- Born: 1 March 1971 (age 54) Erfurt, East Germany
- Education: Thomanerchor; King's College, Cambridge; Musikhochschule Leipzig;
- Occupation: Classical tenor
- Organization(s): Theater Basel, Staatsoper Hamburg
- Awards: International Johann Sebastian Bach Competition

= Christoph Genz =

German tenor in opera and concert

Christoph Genz (born 1 March 1971 in Erfurt) is a German tenor in opera and concert.

== Career ==
Christoph Genz was a member of the Thomanerchor. He studied music at King's College, Cambridge, where he was a member of the King's College Choir. He studied voice with Hans-Joachim Beyer at the Hochschule für Musik und Theater "Felix Mendelssohn Bartholdy" Leipzig and with Elisabeth Schwarzkopf. In 1996, he won first prize at the International Johann Sebastian Bach Competition.

In 1997, he became a member of the Theater Basel. He appeared as a guest at theatres such as the Teatro alla Scala, Milan, the Semperoper, Dresden, Théâtre des Champs-Élysées, Paris, and opera houses including Lausanne, Cologne, Nancy, Leipzig, Wiesbaden, and La Coruna. In 2000, Genz sang for the first time at the Hamburg State Opera. From 2001 to 2004 he was a member, singing parts such as Tamino in Mozart's Die Zauberflöte, Belmonte in Die Entführung aus dem Serail, 'Ferrando' in Cosi fan tutte, 'Don Ottavio' in Don Giovanni, Chevalier in Poulenc's Dialogues des Carmélites and many more.

Genz has appeared under leading conductors such as Herbert Blomstedt, Giuseppe Sinopoli, Riccardo Chailly, Kurt Masur, Sir Simon Rattle, Nicolaus Harnoncourt, Sir John Eliot Gardiner, Sir Roger Norrington, Ton Koopman, Ingo Metzmacher, Kent Nagano, Ivor Bolton, Markus Stenz, Daniel Harding, Helmuth Rilling, Michail Jurowski, Masaaki Suzuki and others.

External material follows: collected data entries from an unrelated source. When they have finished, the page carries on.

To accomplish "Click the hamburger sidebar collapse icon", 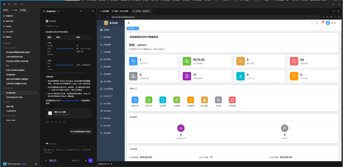I will click(x=129, y=23).
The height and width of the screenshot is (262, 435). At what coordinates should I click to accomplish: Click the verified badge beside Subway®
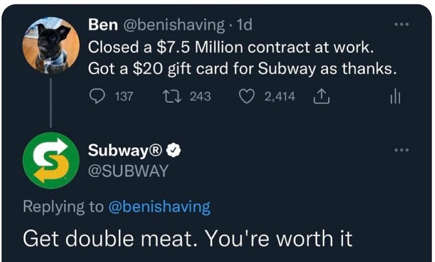coord(174,150)
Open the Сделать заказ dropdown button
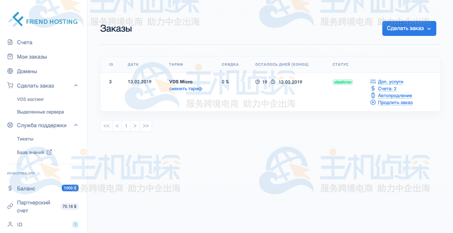Viewport: 453px width, 233px height. coord(409,28)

His discography contains more than 60 CDs and DVDs including operas, concerts, songs and arias. He recorded Bach cantatas with Sir John Eliot Gardiner and sang the tenor roles in La Petite Bande's Complete Bach Cantatas conducted by Sigiswald Kuijken and recorded between 2006 and 2011, as well as the St John Passion conducted by Ludwig Güttler, the St Matthew Passion and the Mass in B minor with La Petite Bande conducted by Sigiswald Kuijken. In 2005, he appeared with La Petite Bande in a concert of Bach cantatas at the Rheingau Musik Festival in Eibingen Abbey, together with Siri Thornhill, Petra Noskaiová and Jan van der Crabben. He performed in Mendelssohn's Lobgesang, conducted by Helmuth Rilling. He sang the part of Brighella in a recording of Richard Strauss's Ariadne auf Naxos, with the Staatskapelle Dresden and Giuseppe Sinopoli, and the part of Tamino in a recording with Sigiswald Kuijken. He performed the Mass in B minor also with the Gewandhausorchester Leipzig, conducted by both Herbert Blomstedt and Georg Christoph Biller.

From 2017 to 2022 Genz was working as Head of the Arts Department, Music teacher and Dean of Faculty at UWC Changshu in China, which is part of the group of United World Colleges. He is currently Director of Performing Arts at United World College of the Adriatic in Duino, Italy, where he teaches Music and organises a concert series, regular masterclasses and peripatetic music lessons for the students. In July 2024 he was invited to be a member of the Jury for the International Johann Sebastian Bach Competition in Leipzig.